Crazy Rich Asians is the story of three uber-wealthy, inter-married Singaporean Chinese families, people so rich that, when his wife is turned away from a stuffy London hotel by the racist manager, Harry Leong makes a call and buys the place. So rich that they have climate-controlled wardrobes, private jets with yoga studios and the power to make their mansions "disappear" from Google Earth. So rich that they don't have money, they have fortunes.
Rachel Chu is about to enter their orbit but she doesn't know it yet.
When her devastatingly handsome boyfriend Nicholas Young asks her home to Singapore for the summer, he forgets to mention that home is a palace. He certainly doesn't let on that he's the heir apparent to a dynasty.
Nicholas is mad about American Chinese academic Rachel. But when word gets back to his family that he has a new girlfriend his scheming mother, Eleanor, swings into action, digging into Rachel's history to find out if she's a gold-digger. Because if you're a crazy rich Asian you have to go to the right schools, wear the right designers, live in the right real estate, have the right career and, most importantly, marry the right person.

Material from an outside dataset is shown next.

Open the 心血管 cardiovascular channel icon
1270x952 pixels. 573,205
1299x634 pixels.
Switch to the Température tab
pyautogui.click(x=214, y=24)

If not, then like Nicholas' devastatingly beautiful cousin, Astrid, you will end up having marital problems. Astrid has been faking poor - living in a relatively modest apartment - for the sake of her husband Michael's pride since he's worth billions less than her. She has to secret-shop Parisian couture and precious jewellery to make up for her luxury deficit. So when she starts uncovering clues that her husband is having an affair, Astrid is heartbroken.
No need to worry too much about the plot because that's not what this book is really about. Who cares whether they all live happily ever after? No, its big appeal is voyeurism. This is a window on the world of the Asian upper crust, an exposé of their snobberies and excesses, their feuds, gossip and jealousies. It drips with designer labels, is lavished with extravagant parties, is gilded with sumptuous homes.
It's witty and lots of fun but in the end I did weary of the endless wealth porn. It all starts to feel a little bit one-joke at times, which is a pity as Kwan could have got his point across with fewer designer names and less high spending.
He has said the book was inspired by his childhood growing up in Singapore. He hints at an insider view of the decadent world he portrays.
And while it is hardly a subtle piece of writing it does show the clash between old and new money, different cultures and generations in a way that seems credible.